_Description of the task_
Rename "Air pollution" to "Water pollution" in every one of the lines below and give them all back, with nothing else changed and without the pictures.
- - -
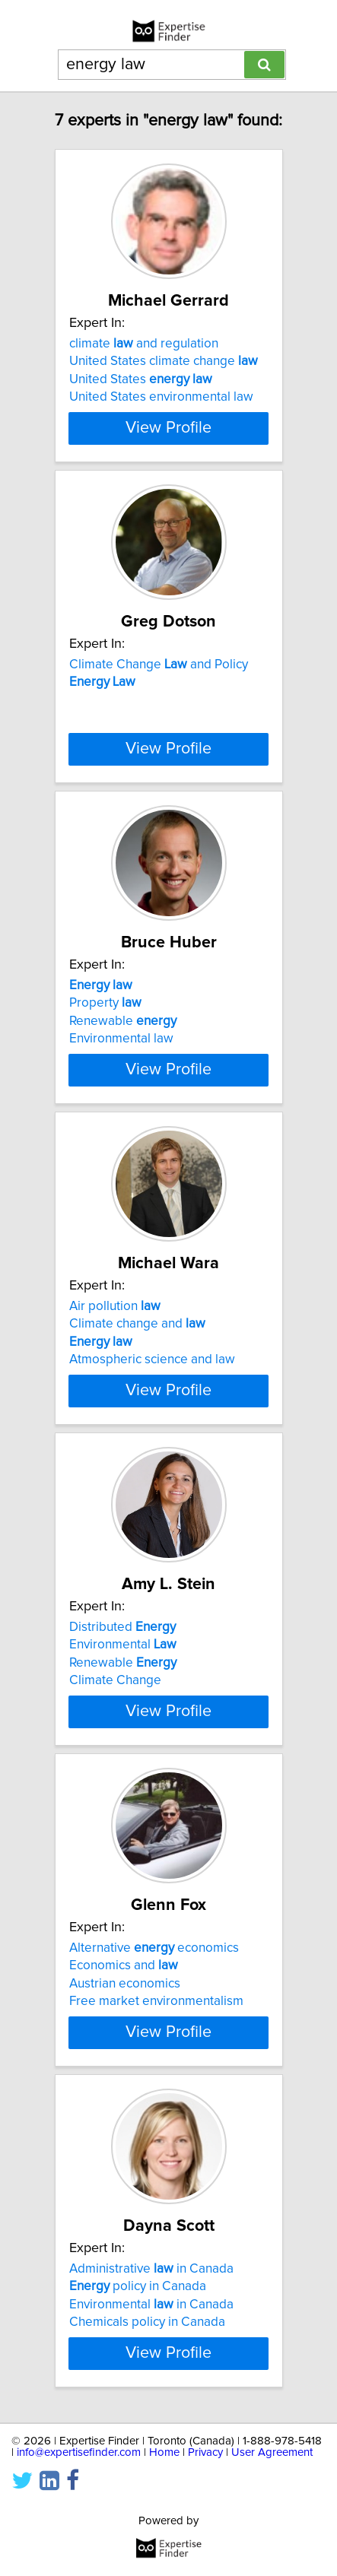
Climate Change (115, 1680)
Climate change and (137, 1324)
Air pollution (115, 1306)
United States (140, 379)
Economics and (123, 1965)
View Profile (168, 428)
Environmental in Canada (151, 2304)
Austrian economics (124, 1984)
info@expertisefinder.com (79, 2452)
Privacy (205, 2452)
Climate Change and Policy (158, 664)
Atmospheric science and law (152, 1359)
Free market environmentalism (156, 2001)
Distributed (122, 1627)
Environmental (122, 1644)
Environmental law (121, 1038)
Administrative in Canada (151, 2269)
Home (164, 2452)
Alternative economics (154, 1948)
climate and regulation (143, 344)
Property (105, 1003)
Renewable (122, 1021)
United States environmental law (161, 397)
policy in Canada (137, 2286)
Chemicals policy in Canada (147, 2322)
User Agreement (272, 2452)
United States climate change (163, 361)
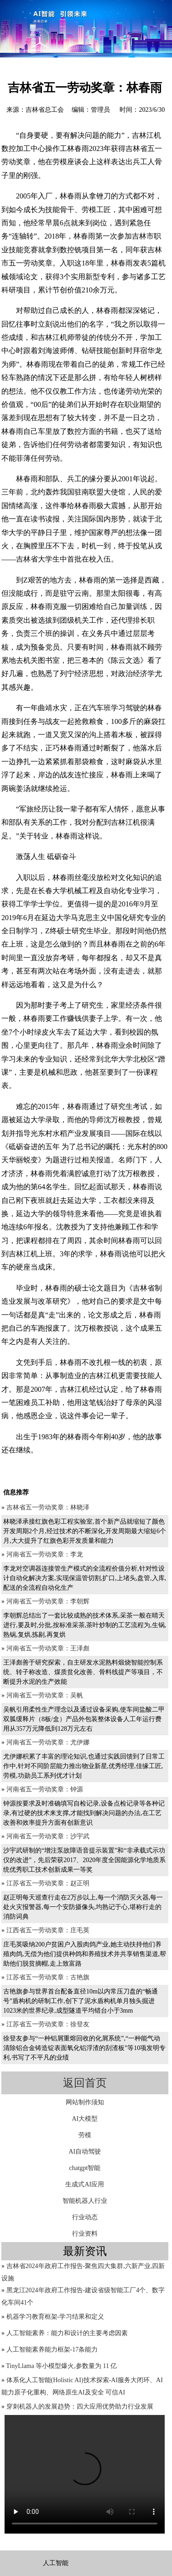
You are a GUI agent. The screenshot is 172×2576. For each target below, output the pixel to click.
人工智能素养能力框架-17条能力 (52, 2349)
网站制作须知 (85, 2102)
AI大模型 (85, 2118)
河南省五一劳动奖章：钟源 (44, 1789)
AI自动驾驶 (84, 2151)
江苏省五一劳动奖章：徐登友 (47, 2024)
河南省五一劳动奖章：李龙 (44, 1554)
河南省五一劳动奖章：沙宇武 (47, 1836)
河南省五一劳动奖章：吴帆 (44, 1695)
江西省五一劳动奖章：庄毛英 (47, 1930)
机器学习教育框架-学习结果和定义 (55, 2316)
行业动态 (85, 2217)
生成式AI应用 (84, 2184)
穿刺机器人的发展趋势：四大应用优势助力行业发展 (79, 2406)
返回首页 (85, 2083)
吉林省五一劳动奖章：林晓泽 (47, 1507)
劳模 (84, 2135)
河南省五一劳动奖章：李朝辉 (47, 1601)
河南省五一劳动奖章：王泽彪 (47, 1648)
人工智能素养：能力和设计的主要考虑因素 (67, 2333)
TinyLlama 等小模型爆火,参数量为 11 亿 (61, 2366)
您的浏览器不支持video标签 (85, 2474)
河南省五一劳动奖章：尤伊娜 (47, 1742)
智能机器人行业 (85, 2200)
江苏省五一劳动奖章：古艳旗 (47, 1977)
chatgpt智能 (84, 2168)
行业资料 (85, 2233)
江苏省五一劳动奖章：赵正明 (47, 1883)
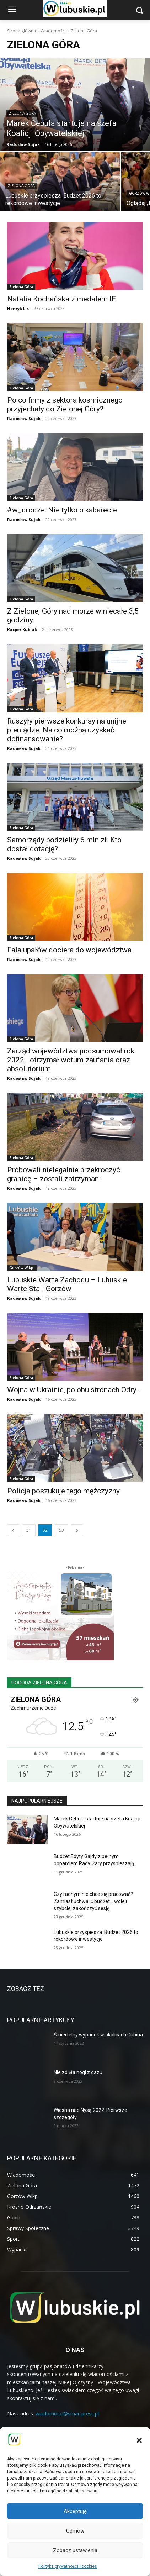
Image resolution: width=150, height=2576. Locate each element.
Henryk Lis (18, 308)
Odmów (75, 2531)
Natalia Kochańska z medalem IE (61, 299)
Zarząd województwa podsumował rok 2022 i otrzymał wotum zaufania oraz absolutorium (70, 1060)
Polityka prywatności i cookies (67, 2566)
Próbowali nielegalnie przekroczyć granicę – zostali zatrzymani (63, 1174)
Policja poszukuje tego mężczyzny (63, 1491)
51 (28, 1530)
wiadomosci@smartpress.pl (67, 2413)
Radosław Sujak (24, 418)
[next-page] (77, 1530)
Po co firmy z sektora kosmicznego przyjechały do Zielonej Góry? (65, 404)
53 (61, 1530)
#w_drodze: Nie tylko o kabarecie (62, 510)
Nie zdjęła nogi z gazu (78, 2072)
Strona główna (21, 31)
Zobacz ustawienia (75, 2550)
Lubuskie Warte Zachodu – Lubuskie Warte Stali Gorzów (67, 1284)
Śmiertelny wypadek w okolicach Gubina (98, 2035)
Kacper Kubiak (22, 629)
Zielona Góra (22, 113)
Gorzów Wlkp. (21, 1267)
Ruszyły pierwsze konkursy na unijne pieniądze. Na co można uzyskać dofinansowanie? (66, 730)
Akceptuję (75, 2511)
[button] (139, 2440)
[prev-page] (13, 1530)
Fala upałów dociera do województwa (69, 950)
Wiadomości (53, 31)
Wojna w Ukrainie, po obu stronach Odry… (74, 1390)
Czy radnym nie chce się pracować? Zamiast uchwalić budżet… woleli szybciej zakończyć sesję (93, 1901)
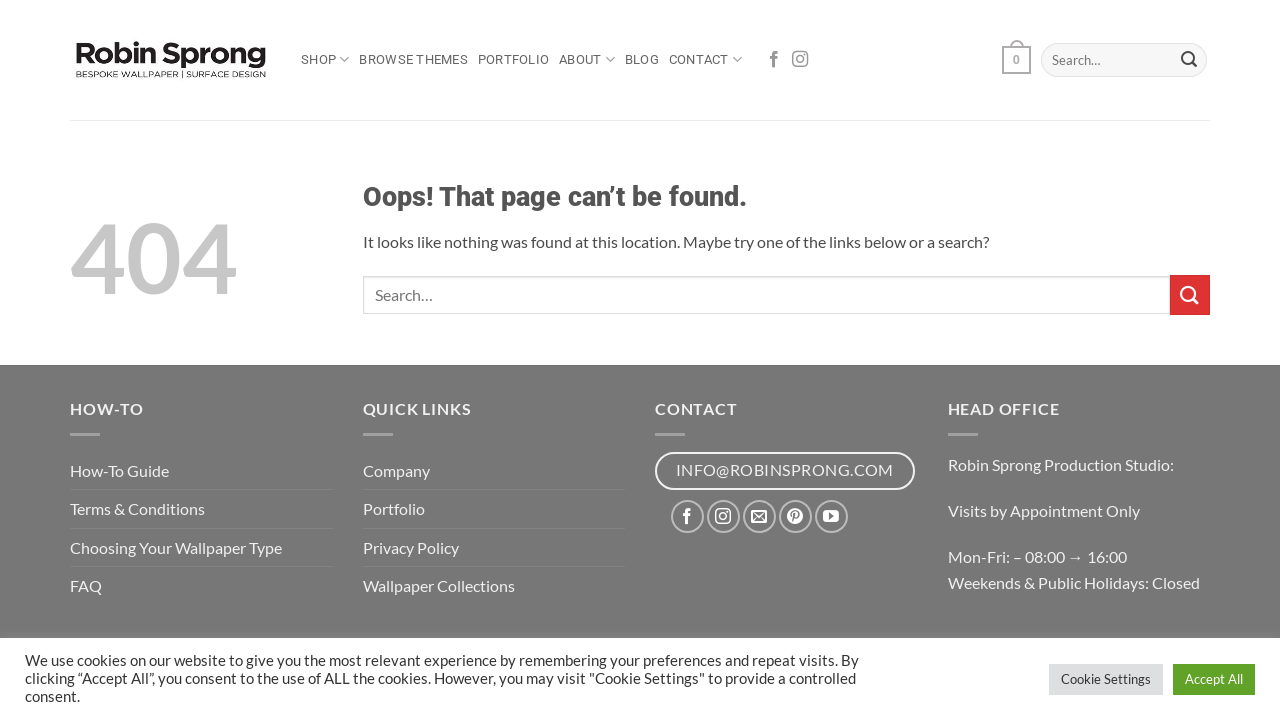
- - -
_Written answer_
Climate Change (115, 1680)
Climate change and (137, 1324)
Water pollution (115, 1306)
United States (140, 379)
Economics and (123, 1965)
View Profile (168, 428)
Environmental in Canada (151, 2304)
Austrian economics (124, 1984)
info@expertisefinder.com (79, 2452)
Privacy (205, 2452)
Climate Change and Policy (158, 664)
Atmospheric science and law (152, 1359)
Free market environmentalism (156, 2001)
Distributed (122, 1627)
Environmental (122, 1644)
Environmental law (121, 1038)
Administrative in Canada (151, 2269)
Home (164, 2452)
Alternative economics (154, 1948)
climate and regulation (143, 344)
Property (105, 1003)
Renewable (122, 1021)
United States environmental law (161, 397)
policy in Canada (137, 2286)
Chemicals policy in Canada (147, 2322)
User Agreement (272, 2452)
United States climate change (163, 361)
You are a GUI agent. The screenshot is 172×2576. For each target below, output the pixel to click.
人工智能素养能力框架-17条能力 (52, 2349)
网站制作须知 (85, 2102)
AI大模型 (85, 2118)
河南省五一劳动奖章：钟源 (44, 1789)
AI自动驾驶 (84, 2151)
江苏省五一劳动奖章：徐登友 (47, 2024)
河南省五一劳动奖章：李龙 (44, 1554)
河南省五一劳动奖章：沙宇武 (47, 1836)
河南省五一劳动奖章：吴帆 (44, 1695)
江西省五一劳动奖章：庄毛英 (47, 1930)
机器学习教育框架-学习结果和定义 (55, 2316)
行业动态 (85, 2217)
生成式AI应用 (84, 2184)
穿刺机器人的发展趋势：四大应用优势助力行业发展 (79, 2406)
返回首页 (85, 2083)
吉林省五一劳动奖章：林晓泽 (47, 1507)
劳模 (84, 2135)
河南省五一劳动奖章：李朝辉 (47, 1601)
河南省五一劳动奖章：王泽彪 (47, 1648)
人工智能素养：能力和设计的主要考虑因素 (67, 2333)
TinyLlama 等小模型爆火,参数量为 11 亿 (61, 2366)
您的浏览器不支持video标签 (85, 2474)
河南省五一劳动奖章：尤伊娜 (47, 1742)
智能机器人行业 (85, 2200)
江苏省五一劳动奖章：古艳旗 (47, 1977)
chatgpt智能 (84, 2168)
行业资料 (85, 2233)
江苏省五一劳动奖章：赵正明 (47, 1883)
Image resolution: width=150, height=2576. Locate each element.
Henryk Lis (18, 308)
Odmów (75, 2531)
Natalia Kochańska z medalem IE (61, 299)
Zarząd województwa podsumował rok 2022 i otrzymał wotum zaufania oraz absolutorium (70, 1060)
Polityka prywatności i cookies (67, 2566)
Próbowali nielegalnie przekroczyć granicę – zostali zatrzymani (63, 1174)
Policja poszukuje tego mężczyzny (63, 1491)
51 (28, 1530)
wiadomosci@smartpress.pl (67, 2413)
Radosław Sujak (24, 418)
[next-page] (77, 1530)
Po co firmy z sektora kosmicznego przyjechały do Zielonej Góry? (65, 404)
53 (61, 1530)
#w_drodze: Nie tylko o kabarecie (62, 510)
Nie zdjęła nogi z gazu (78, 2072)
Strona główna (21, 31)
Zobacz ustawienia (75, 2550)
Lubuskie Warte Zachodu – Lubuskie Warte Stali Gorzów (67, 1284)
Śmiertelny wypadek w okolicach Gubina (98, 2035)
Kacper Kubiak (22, 629)
Zielona Góra (22, 113)
Gorzów Wlkp. (21, 1267)
Ruszyły pierwsze konkursy na unijne pieniądze. Na co można uzyskać dofinansowanie? (66, 730)
Akceptuję (75, 2511)
[button] (139, 2440)
[prev-page] (13, 1530)
Fala upałów dociera do województwa (69, 950)
Wiadomości (53, 31)
Wojna w Ukrainie, po obu stronach Odry… (74, 1390)
Czy radnym nie chce się pracować? Zamiast uchwalić budżet… woleli szybciej zakończyć sesję (93, 1901)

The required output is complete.